**Task item:**
Repeat each record below exactly, omitting whatever pictures appear in it.
***** Entries shown
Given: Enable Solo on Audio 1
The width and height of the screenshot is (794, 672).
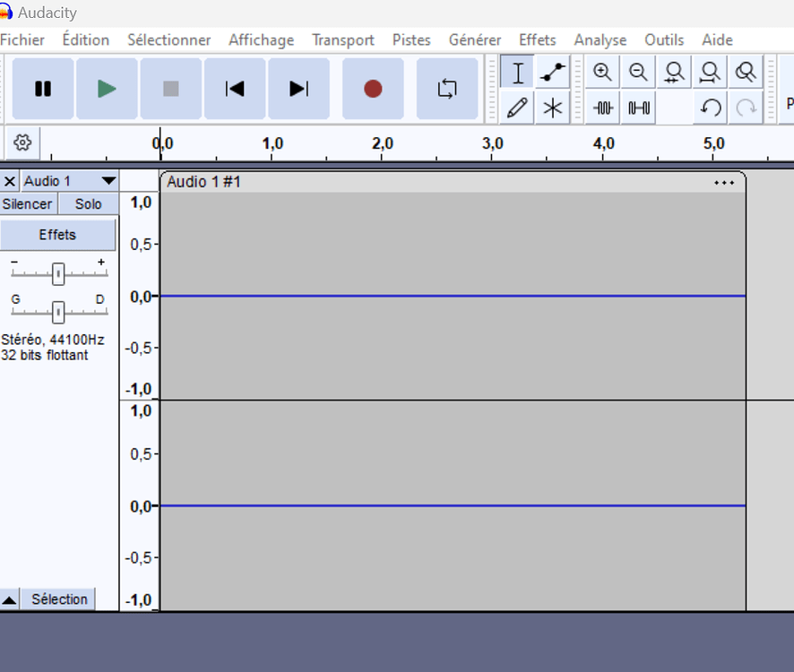Looking at the screenshot, I should pos(87,203).
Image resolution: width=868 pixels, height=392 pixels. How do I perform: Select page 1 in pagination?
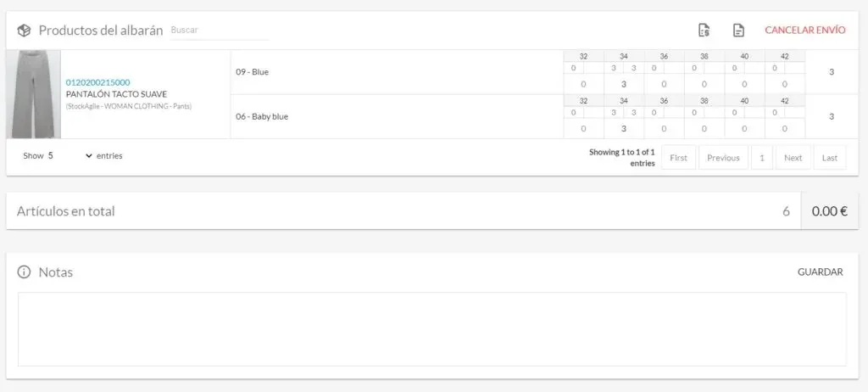pos(762,158)
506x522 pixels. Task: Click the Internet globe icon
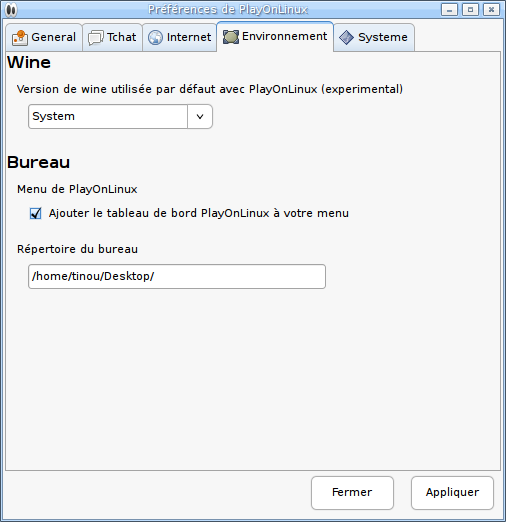click(155, 37)
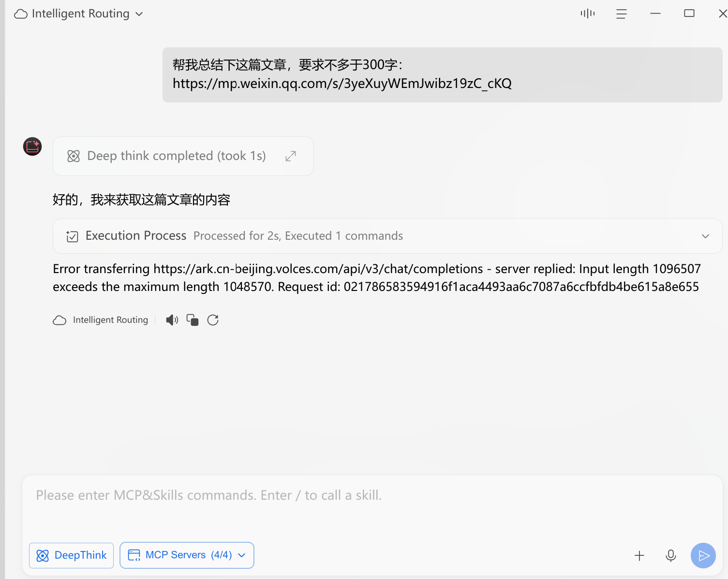The image size is (728, 579).
Task: Start voice input with microphone icon
Action: tap(671, 556)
**********
**Completed exercise:**
Given: Enable Solo on Audio 1
The width and height of the screenshot is (794, 672).
Looking at the screenshot, I should pos(87,203).
Image resolution: width=868 pixels, height=392 pixels. How do I perform: Select page 1 in pagination?
pos(762,158)
506x522 pixels. Task: Click the Internet globe icon
click(155, 37)
The image size is (728, 579).
Task: Start voice input with microphone icon
Action: tap(671, 556)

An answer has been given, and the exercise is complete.